Konstantin Kraus: Da habe ich zum ersten Mal bei einer Auktion mitgemacht und das war irrsinnig spannend, dieser Adrenalin Rush, wenn du da mal wirklich mitbietest. Ich dachte immer, das würde wesentlich langweiliger vonstattengehen. Da hat sich meine Frau durchgesetzt und es wurde ein schönes Bild von Marius Seidlitz für unser Wohnzimmer. Und das andere war von Hassan Hajjaj, einem marokkanischen Künstler. 

viennacontemporary: Hat es dir einfach gefallen oder kam das aus deinem Excel Sheet als positiv bewertet? 

Konstantin Kraus: Beides. Also, natürlich hat es mir gefallen, aber es kam tatsächlich in der Bewertung auch ganz oben raus. Immer wenn ich das Bild sehe, habe ich so eine Freude, es inspiriert und motiviert mich. Ich bin Hassan Hajjaj dann auch weiter auf Social Media gefolgt. Da finde ich es schade, nicht zB in London zu leben, weil man die Möglichkeit hätte, direkt bei diesen Künstlern anzudocken und kennenzulernen. Einfach das Gefühl, dass man da vielleicht auch noch näher dran wäre am internationalen Kunstgeschehen. Hier stehe ich als Interessierter, aber weiß gar nicht wie ich da noch mehr Zugang finden könnte, einfach um mehr über Künstler:innen und ihr Schaffen zu lernen. 

Hier lässt es sich arbeiten. Alle Fotos von Maria Belova.

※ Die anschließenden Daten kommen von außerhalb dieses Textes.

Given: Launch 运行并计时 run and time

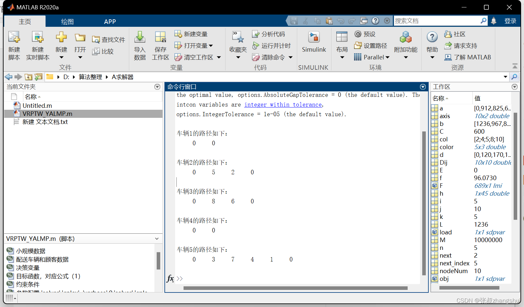Looking at the screenshot, I should pyautogui.click(x=272, y=46).
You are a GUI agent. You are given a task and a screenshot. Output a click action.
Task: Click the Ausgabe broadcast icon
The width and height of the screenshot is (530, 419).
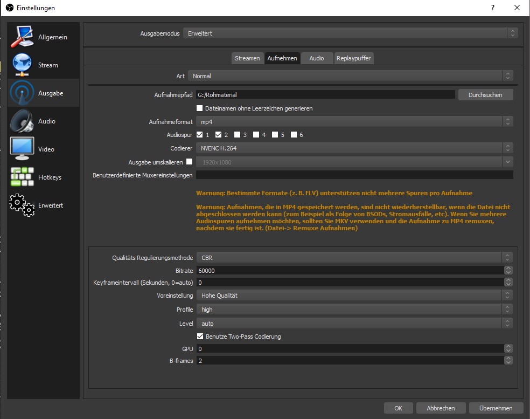(22, 93)
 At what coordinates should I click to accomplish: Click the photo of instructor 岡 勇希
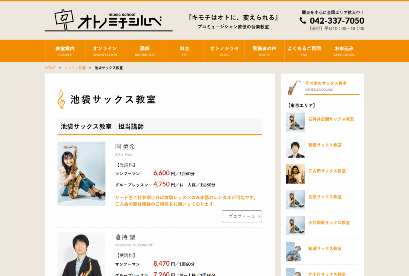(x=81, y=173)
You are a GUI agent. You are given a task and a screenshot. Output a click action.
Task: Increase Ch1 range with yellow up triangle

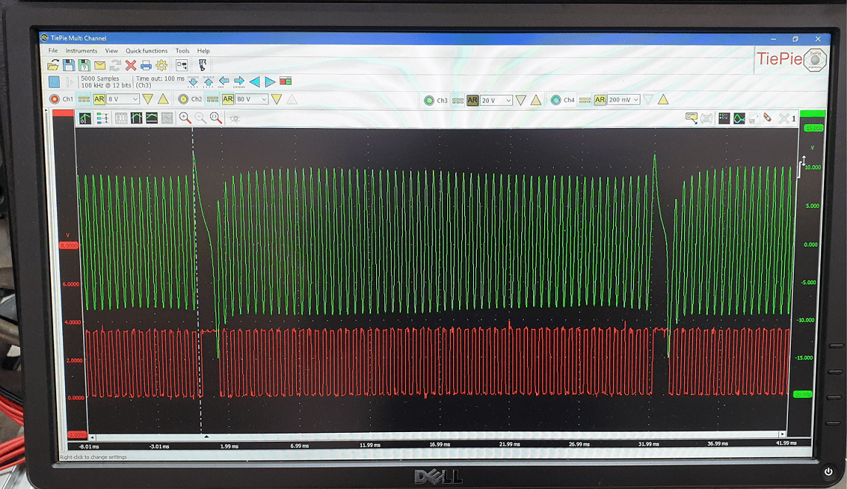click(x=163, y=99)
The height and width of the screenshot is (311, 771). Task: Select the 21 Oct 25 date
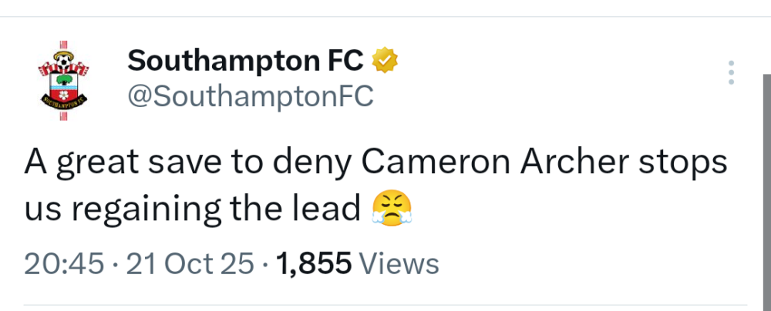pos(190,263)
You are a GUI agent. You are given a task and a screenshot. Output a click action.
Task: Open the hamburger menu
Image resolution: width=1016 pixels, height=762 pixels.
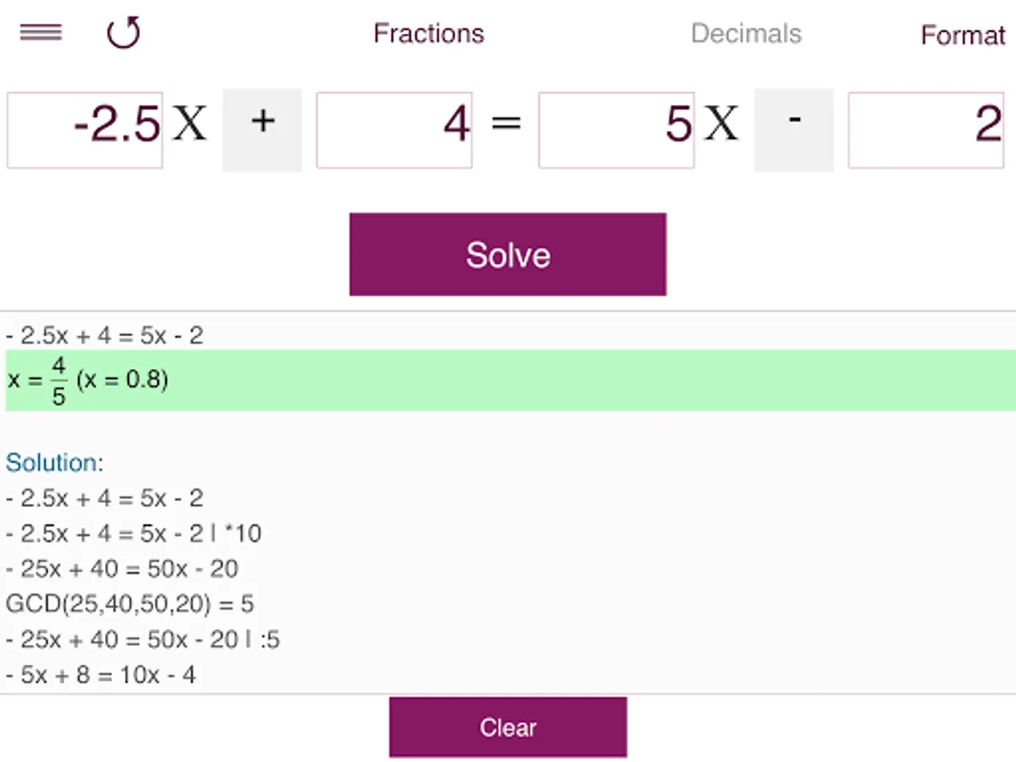[x=41, y=33]
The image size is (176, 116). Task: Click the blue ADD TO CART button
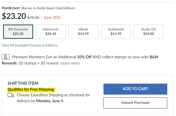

viennacontemporary: Auch in der österreichischen Szene tut sich viel. Interessiert es dich, die näher kennenzulernen? 

Konstantin Kraus: Ich habe mir vorgenommen, mehr Zeit in die österreichische und speziell Wiener Szene zu investieren. Deswegen bin ich auch jetzt dem Salon Leopold beigetreten und gehe zu Veranstaltungen mit den Circle of Patrons. Wenn man dann mit Leuten in Kontakt kommt, findet man Dinge, die einem sympathisch sind. Ich weiß, dass ich auch ganz viel nicht weiß. Deswegen stehe ich dem ganz offen gegenüber, wenn man mich da ein bisschen an die Hand nimmt und mir Möglichkeiten zeigt.